**Supplied data**
• • • • •

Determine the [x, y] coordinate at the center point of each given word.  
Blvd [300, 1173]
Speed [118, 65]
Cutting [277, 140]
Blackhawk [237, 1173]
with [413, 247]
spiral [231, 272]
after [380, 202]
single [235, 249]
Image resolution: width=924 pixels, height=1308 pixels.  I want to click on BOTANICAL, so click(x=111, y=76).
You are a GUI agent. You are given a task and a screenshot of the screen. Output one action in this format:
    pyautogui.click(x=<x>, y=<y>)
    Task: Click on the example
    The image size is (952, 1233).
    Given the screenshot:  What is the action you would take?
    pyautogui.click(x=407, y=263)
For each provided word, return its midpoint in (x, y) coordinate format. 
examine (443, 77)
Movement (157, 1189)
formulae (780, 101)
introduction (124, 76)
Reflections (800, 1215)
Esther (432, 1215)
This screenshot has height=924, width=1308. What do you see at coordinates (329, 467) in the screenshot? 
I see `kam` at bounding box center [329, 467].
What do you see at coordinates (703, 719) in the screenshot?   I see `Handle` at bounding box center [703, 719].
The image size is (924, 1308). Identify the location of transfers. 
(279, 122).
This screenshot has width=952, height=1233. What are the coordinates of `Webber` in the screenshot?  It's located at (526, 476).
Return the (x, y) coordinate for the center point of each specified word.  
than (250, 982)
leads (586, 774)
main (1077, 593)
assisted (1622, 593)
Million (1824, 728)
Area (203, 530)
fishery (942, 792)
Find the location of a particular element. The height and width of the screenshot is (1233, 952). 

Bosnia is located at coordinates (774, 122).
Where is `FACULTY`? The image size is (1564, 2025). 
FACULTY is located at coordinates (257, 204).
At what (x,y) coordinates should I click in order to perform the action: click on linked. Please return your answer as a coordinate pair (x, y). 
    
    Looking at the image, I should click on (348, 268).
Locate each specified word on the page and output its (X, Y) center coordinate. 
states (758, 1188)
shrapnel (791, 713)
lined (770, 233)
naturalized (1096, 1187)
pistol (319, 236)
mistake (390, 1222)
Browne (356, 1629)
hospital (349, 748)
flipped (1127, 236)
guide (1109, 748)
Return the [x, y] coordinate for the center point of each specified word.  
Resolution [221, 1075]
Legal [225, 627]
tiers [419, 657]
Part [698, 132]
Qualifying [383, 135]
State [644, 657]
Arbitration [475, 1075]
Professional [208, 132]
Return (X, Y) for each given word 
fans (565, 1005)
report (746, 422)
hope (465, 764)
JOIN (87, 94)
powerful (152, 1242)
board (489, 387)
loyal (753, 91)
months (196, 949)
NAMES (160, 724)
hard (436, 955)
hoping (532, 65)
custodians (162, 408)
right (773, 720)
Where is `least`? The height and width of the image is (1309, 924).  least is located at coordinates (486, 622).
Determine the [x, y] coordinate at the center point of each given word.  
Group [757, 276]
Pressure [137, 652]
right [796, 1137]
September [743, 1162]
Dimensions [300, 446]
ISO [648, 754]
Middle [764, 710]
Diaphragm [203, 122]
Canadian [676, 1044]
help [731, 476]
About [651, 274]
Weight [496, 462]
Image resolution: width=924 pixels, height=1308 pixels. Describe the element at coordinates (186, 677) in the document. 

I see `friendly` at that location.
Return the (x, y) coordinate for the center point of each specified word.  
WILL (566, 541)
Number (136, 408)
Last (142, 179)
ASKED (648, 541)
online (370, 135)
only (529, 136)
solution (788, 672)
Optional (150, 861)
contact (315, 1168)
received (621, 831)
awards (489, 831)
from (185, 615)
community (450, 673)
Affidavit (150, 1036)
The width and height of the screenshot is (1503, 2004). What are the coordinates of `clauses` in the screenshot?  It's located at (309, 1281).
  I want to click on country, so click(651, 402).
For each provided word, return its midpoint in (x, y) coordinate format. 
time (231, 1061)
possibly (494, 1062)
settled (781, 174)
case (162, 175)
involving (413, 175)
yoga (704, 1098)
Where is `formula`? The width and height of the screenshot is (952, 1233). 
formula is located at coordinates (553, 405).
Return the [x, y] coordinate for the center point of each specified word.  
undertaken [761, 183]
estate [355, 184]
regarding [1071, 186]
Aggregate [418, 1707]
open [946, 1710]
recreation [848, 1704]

• • • • •

**Given problem**
Please reproduce the listing above with "midpoint" replaced by "central point" wherever it appears, leaving everything else unchanged.

**Solved exercise**
Determine the [x, y] coordinate at the center point of each given word.  
Blvd [300, 1173]
Speed [118, 65]
Cutting [277, 140]
Blackhawk [237, 1173]
with [413, 247]
spiral [231, 272]
after [380, 202]
single [235, 249]
Image resolution: width=924 pixels, height=1308 pixels.  I want to click on BOTANICAL, so click(x=111, y=76).
You are a GUI agent. You are given a task and a screenshot of the screen. Output one action in this format:
    pyautogui.click(x=<x>, y=<y>)
    Task: Click on the example
    The image size is (952, 1233).
    Given the screenshot:  What is the action you would take?
    pyautogui.click(x=407, y=263)
For each provided word, return its central point in (x, y) coordinate format. 
examine (443, 77)
Movement (157, 1189)
formulae (780, 101)
introduction (124, 76)
Reflections (800, 1215)
Esther (432, 1215)
This screenshot has height=924, width=1308. What do you see at coordinates (329, 467) in the screenshot? 
I see `kam` at bounding box center [329, 467].
What do you see at coordinates (703, 719) in the screenshot?   I see `Handle` at bounding box center [703, 719].
The image size is (924, 1308). Identify the location of transfers. 
(279, 122).
This screenshot has width=952, height=1233. What are the coordinates of `Webber` in the screenshot?  It's located at (526, 476).
Return the (x, y) coordinate for the center point of each specified word.  
than (250, 982)
leads (586, 774)
main (1077, 593)
assisted (1622, 593)
Million (1824, 728)
Area (203, 530)
fishery (942, 792)
Find the location of a particular element. The height and width of the screenshot is (1233, 952). 

Bosnia is located at coordinates (774, 122).
Where is `FACULTY`? The image size is (1564, 2025). 
FACULTY is located at coordinates (257, 204).
At what (x,y) coordinates should I click in order to perform the action: click on linked. Please return your answer as a coordinate pair (x, y). 
    
    Looking at the image, I should click on (348, 268).
Locate each specified word on the page and output its (X, Y) center coordinate. 
states (758, 1188)
shrapnel (791, 713)
lined (770, 233)
naturalized (1096, 1187)
pistol (319, 236)
mistake (390, 1222)
Browne (356, 1629)
hospital (349, 748)
flipped (1127, 236)
guide (1109, 748)
Return the [x, y] coordinate for the center point of each specified word.  
Resolution [221, 1075]
Legal [225, 627]
tiers [419, 657]
Part [698, 132]
Qualifying [383, 135]
State [644, 657]
Arbitration [475, 1075]
Professional [208, 132]
Return (X, Y) for each given word 
fans (565, 1005)
report (746, 422)
hope (465, 764)
JOIN (87, 94)
powerful (152, 1242)
board (489, 387)
loyal (753, 91)
months (196, 949)
NAMES (160, 724)
hard (436, 955)
hoping (532, 65)
custodians (162, 408)
right (773, 720)
Where is `least`? The height and width of the image is (1309, 924).  least is located at coordinates (486, 622).
Determine the [x, y] coordinate at the center point of each given word.  
Group [757, 276]
Pressure [137, 652]
right [796, 1137]
September [743, 1162]
Dimensions [300, 446]
ISO [648, 754]
Middle [764, 710]
Diaphragm [203, 122]
Canadian [676, 1044]
help [731, 476]
About [651, 274]
Weight [496, 462]
Image resolution: width=924 pixels, height=1308 pixels. Describe the element at coordinates (186, 677) in the document. 

I see `friendly` at that location.
Return the (x, y) coordinate for the center point of each specified word.  
WILL (566, 541)
Number (136, 408)
Last (142, 179)
ASKED (648, 541)
online (370, 135)
only (529, 136)
solution (788, 672)
Optional (150, 861)
contact (315, 1168)
received (621, 831)
awards (489, 831)
from (185, 615)
community (450, 673)
Affidavit (150, 1036)
The width and height of the screenshot is (1503, 2004). What are the coordinates of `clauses` in the screenshot?  It's located at (309, 1281).
  I want to click on country, so click(651, 402).
For each provided word, return its central point in (x, y) coordinate format. 
time (231, 1061)
possibly (494, 1062)
settled (781, 174)
case (162, 175)
involving (413, 175)
yoga (704, 1098)
Where is `formula`? The width and height of the screenshot is (952, 1233). 
formula is located at coordinates (553, 405).
Return the [x, y] coordinate for the center point of each specified word.  
undertaken [761, 183]
estate [355, 184]
regarding [1071, 186]
Aggregate [418, 1707]
open [946, 1710]
recreation [848, 1704]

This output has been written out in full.